■ **Exercise material**

----

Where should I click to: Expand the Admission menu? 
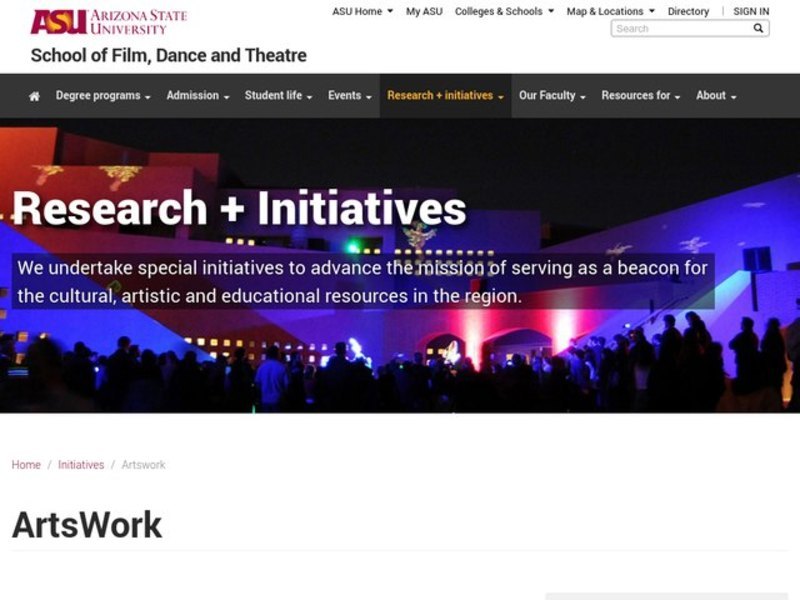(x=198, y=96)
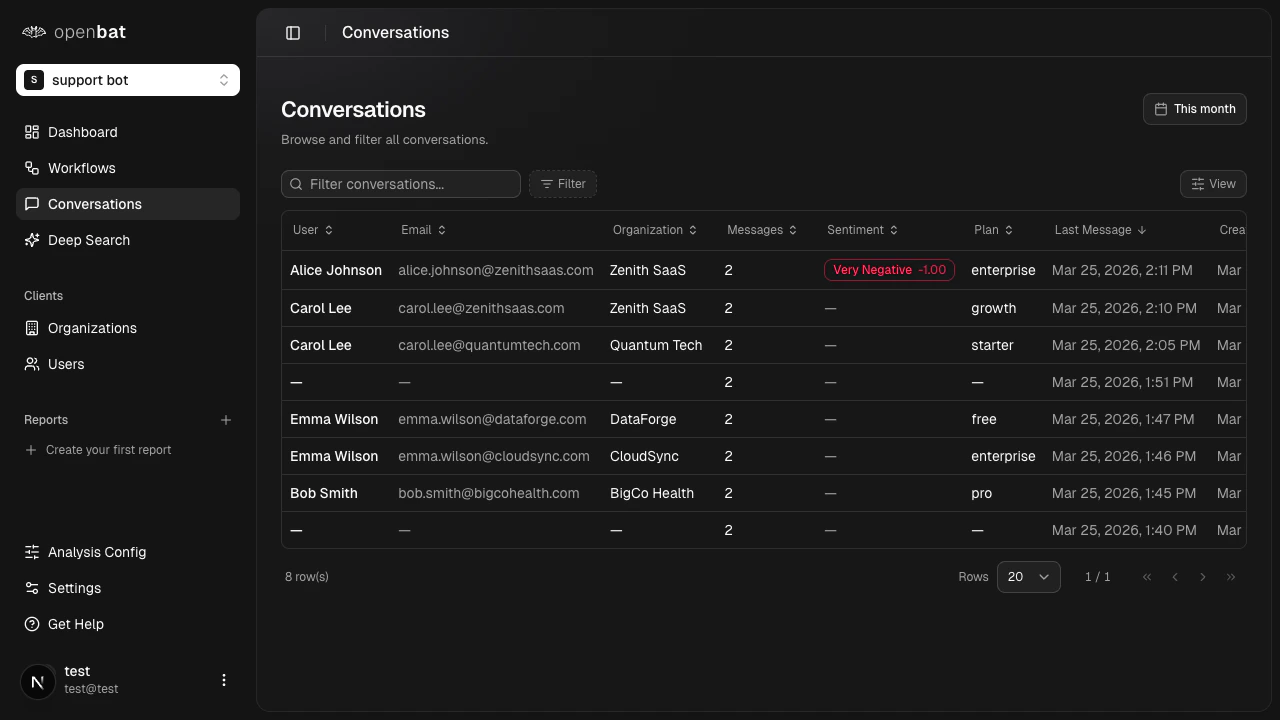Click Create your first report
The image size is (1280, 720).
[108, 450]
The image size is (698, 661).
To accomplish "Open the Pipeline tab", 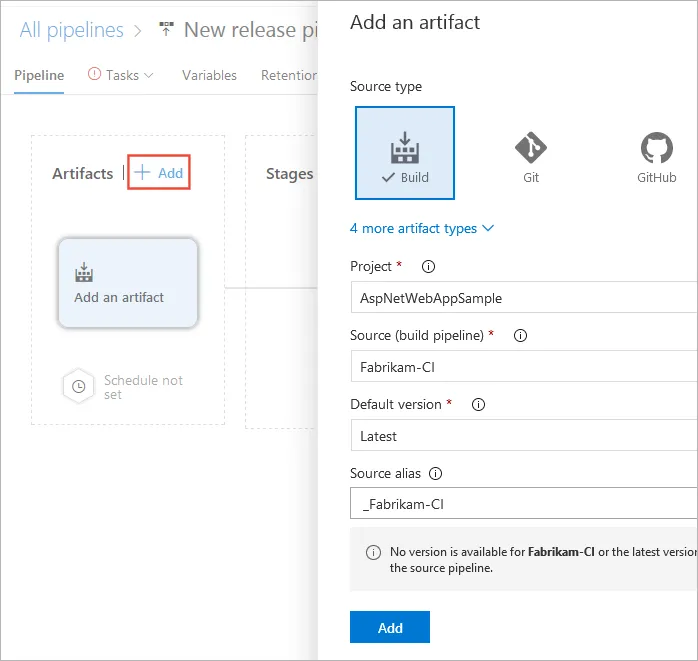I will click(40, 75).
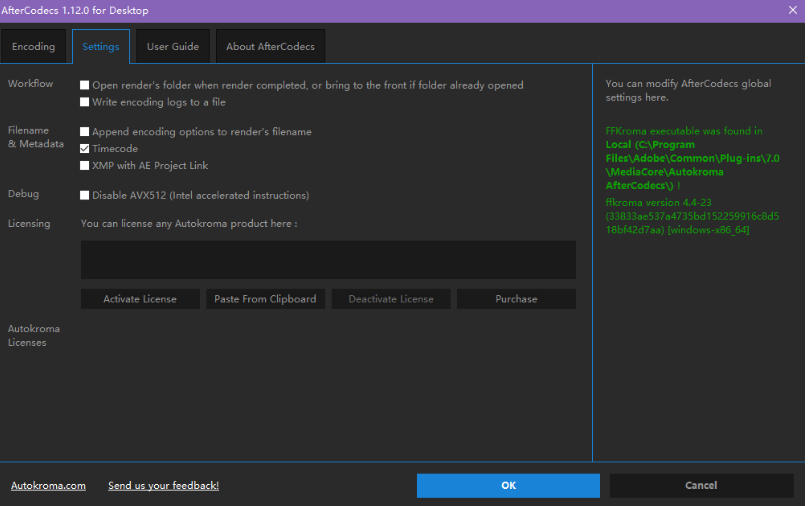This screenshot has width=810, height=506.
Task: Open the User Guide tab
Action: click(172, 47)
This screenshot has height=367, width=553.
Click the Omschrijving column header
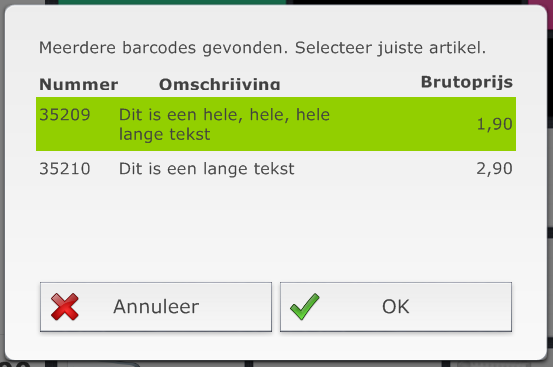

----

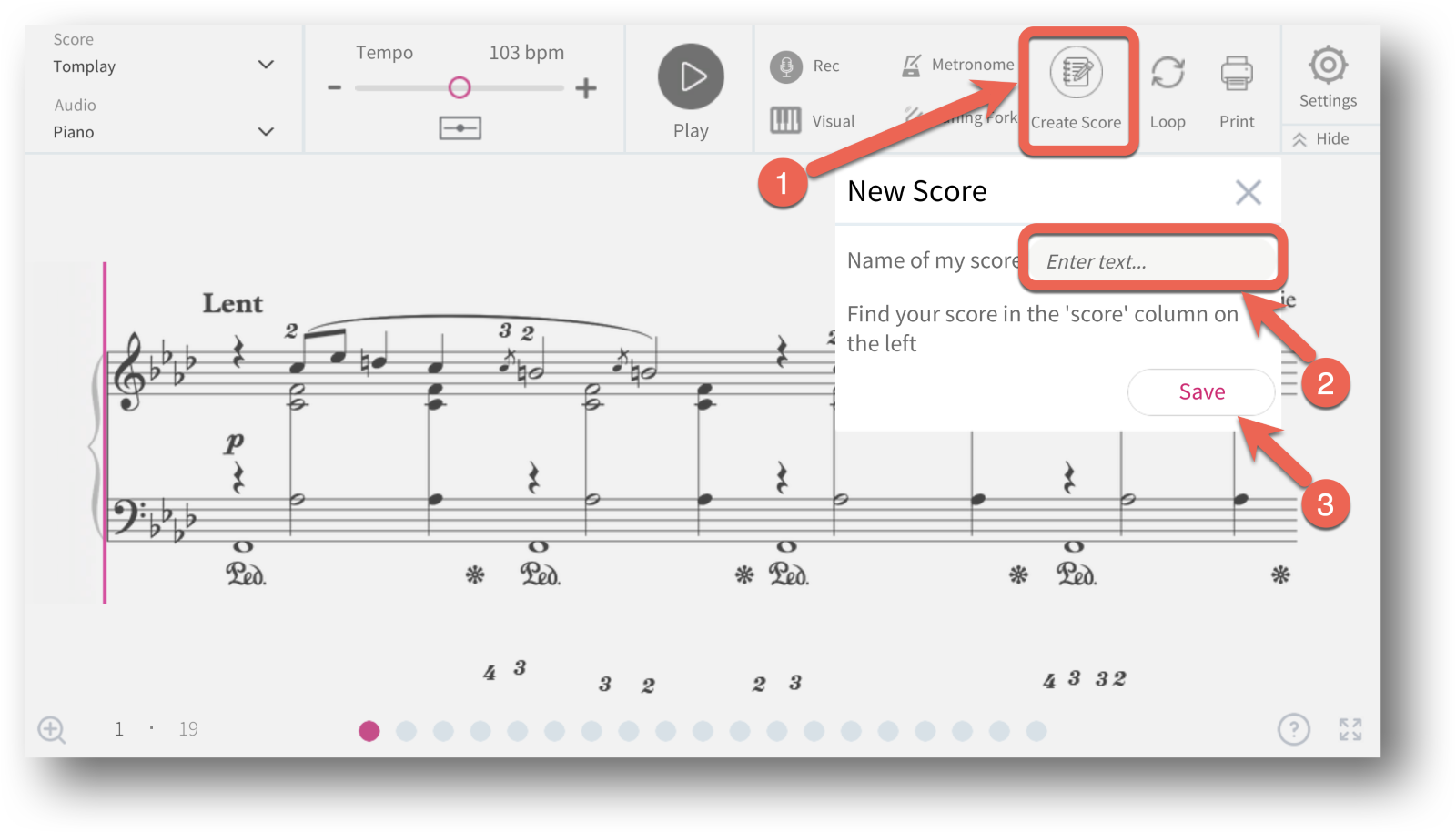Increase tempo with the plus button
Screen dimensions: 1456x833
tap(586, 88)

----

■ **About this task**
Begin with the line above that has "This screenshot has height=367, width=553." and continue through the line that has "Click the Omschrijving column header", setting each one down exactly. Stop there.

■ **Answer for this exercise**
This screenshot has height=367, width=553.
Click the Omschrijving column header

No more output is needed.